Unable to validate issuer when trying to access API

Question

so here's a quick explanation of my issue - my current setup is and IdentityServer4 implementation with ASP.NET Core Identity, an API resource protected by it and a Xamarin.Android application that is the client. My current issue is that the client(Android) cannot get anything from the API because of the following error(from the API logs):

"Bearer" was not authenticated. Failure message: "IDX10205: Issuer validation failed. Issuer: 'http://10.0.2.2:5000'. Did not match: validationParameters.ValidIssuer: 'null' or validationParameters.ValidIssuers: 'http://127.0.0.1:5000'."

Basically, since I'm using the Android emulator, in order to call something that's on localhost on my machine, I need to use the 10.0.2.2 URL for it. Then the problem pops up - the Identity Server is fine with authenticating, I can login fine, I get an access token, but after that I need to call the API. And that's where the error happens - it's expecting an issuer that is with the same authority(127.0.0.1:5000) but receives the 10.0.2.2:5000, which is the authority for the Android client.

So, my question is - is there a way to somehow specify that 10.0.2.2 is also a valid issuer, or do I have to start thinking about deploying both the API and the Identity Server just so I can test the client. I'd really like it if there was a way to have the whole solution running on my local machine rather than having to deploy for every little thing I want to try out.

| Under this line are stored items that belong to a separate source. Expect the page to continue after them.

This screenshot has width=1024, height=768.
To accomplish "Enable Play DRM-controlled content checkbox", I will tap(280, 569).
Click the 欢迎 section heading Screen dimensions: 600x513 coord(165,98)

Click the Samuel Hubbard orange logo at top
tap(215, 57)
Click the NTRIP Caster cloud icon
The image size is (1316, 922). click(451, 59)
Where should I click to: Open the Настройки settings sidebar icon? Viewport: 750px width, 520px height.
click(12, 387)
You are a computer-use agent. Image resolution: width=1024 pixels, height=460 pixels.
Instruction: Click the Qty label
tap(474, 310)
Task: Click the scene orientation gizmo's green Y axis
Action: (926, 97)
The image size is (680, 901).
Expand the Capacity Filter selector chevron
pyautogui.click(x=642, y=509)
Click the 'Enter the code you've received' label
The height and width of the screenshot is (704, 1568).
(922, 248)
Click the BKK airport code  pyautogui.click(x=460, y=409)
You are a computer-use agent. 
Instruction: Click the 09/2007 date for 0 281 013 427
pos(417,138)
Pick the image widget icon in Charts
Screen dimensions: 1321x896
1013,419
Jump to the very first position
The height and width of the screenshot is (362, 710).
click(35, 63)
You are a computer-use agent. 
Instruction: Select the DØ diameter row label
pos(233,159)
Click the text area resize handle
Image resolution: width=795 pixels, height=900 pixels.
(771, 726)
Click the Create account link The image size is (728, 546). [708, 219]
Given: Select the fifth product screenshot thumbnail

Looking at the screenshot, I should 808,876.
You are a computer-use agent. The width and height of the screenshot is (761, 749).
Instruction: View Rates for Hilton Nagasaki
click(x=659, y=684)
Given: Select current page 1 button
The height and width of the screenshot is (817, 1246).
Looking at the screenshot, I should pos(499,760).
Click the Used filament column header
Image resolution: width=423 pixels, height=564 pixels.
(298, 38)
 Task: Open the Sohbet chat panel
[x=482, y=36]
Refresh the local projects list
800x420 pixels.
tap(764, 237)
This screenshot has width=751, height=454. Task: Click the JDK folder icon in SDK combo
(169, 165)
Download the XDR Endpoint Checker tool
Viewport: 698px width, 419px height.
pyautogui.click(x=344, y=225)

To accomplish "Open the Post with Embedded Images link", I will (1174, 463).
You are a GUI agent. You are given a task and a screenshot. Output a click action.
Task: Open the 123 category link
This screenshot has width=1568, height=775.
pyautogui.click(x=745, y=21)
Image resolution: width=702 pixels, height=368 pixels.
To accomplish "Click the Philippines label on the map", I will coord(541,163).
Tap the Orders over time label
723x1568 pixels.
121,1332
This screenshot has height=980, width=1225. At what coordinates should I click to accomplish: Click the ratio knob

Any help will be appreciated very much.

Answer 1

First: Given the standard, you manage just one Issuer.

Are you managing your own Identity / Token generation? It sounds like this isn't the case.

You could customize your API for creating your tokens explicitly. Then, you can indicate a global Issuer (like your project url) so anyone can validate against the same.

var token = new JwtSecurityToken(
                issuer: "http://my-perfect-proj.net",
                claims: ...,
                notBefore: DateTime.Now,
                expires: DateTime.Now.AddHours(1),
                signingCredentials: ...)
            );

After your token is created and sent, validate your incoming request based on your tastes (checking time, user's data, issuer).

ASP.NET Core JWT Bearer Token Custom Validation

Creating RESTful API with Authentication

EDIT: Using Xamarin and Visual Studio on the same machine, didn't gave me this kind of problems but in that case, I was using Visual Studio Emulator. You could give it a try and avoid doing other types of workarounds.